#### Exercise objective:
Below are records; report the number of lines in them that include the word "Risques", with no other text.

#### Recorded information:
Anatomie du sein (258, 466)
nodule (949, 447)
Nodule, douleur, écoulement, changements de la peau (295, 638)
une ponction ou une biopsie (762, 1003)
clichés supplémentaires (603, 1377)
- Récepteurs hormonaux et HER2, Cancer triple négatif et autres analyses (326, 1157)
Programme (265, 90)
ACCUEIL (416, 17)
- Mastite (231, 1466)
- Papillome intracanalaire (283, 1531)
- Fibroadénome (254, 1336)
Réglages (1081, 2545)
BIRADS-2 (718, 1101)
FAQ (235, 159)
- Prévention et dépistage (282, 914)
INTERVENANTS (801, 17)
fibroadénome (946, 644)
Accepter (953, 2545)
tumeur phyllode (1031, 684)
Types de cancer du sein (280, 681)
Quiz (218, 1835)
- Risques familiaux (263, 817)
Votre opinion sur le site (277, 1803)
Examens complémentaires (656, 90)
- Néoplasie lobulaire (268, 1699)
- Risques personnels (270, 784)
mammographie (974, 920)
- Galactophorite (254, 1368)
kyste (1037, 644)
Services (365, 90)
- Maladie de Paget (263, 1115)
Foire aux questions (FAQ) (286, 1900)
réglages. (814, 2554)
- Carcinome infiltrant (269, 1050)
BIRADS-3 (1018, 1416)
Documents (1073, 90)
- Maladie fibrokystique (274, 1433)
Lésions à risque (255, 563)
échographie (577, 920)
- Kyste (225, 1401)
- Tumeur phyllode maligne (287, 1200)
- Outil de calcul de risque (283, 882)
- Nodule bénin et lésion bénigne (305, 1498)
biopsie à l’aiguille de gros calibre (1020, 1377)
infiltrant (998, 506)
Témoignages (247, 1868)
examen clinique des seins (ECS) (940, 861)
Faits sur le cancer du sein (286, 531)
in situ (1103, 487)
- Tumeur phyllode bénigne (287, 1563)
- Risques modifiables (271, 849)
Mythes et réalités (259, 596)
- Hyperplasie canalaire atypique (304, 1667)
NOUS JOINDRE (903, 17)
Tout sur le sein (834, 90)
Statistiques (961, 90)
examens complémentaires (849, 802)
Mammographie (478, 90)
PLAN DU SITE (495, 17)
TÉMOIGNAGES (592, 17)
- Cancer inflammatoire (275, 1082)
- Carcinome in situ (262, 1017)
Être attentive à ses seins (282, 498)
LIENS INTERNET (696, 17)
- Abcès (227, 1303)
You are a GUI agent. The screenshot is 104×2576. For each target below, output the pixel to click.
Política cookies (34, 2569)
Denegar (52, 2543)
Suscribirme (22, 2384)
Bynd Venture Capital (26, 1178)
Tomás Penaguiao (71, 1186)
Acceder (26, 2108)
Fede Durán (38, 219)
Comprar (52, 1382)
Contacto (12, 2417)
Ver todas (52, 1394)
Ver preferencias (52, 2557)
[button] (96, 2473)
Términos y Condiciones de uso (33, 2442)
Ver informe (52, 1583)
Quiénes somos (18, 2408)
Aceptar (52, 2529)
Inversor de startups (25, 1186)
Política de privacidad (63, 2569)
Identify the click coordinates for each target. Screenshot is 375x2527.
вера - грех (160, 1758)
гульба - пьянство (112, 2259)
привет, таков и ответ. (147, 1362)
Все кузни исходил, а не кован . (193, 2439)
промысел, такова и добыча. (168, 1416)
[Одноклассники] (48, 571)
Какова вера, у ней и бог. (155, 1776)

#### Solution to this task:
3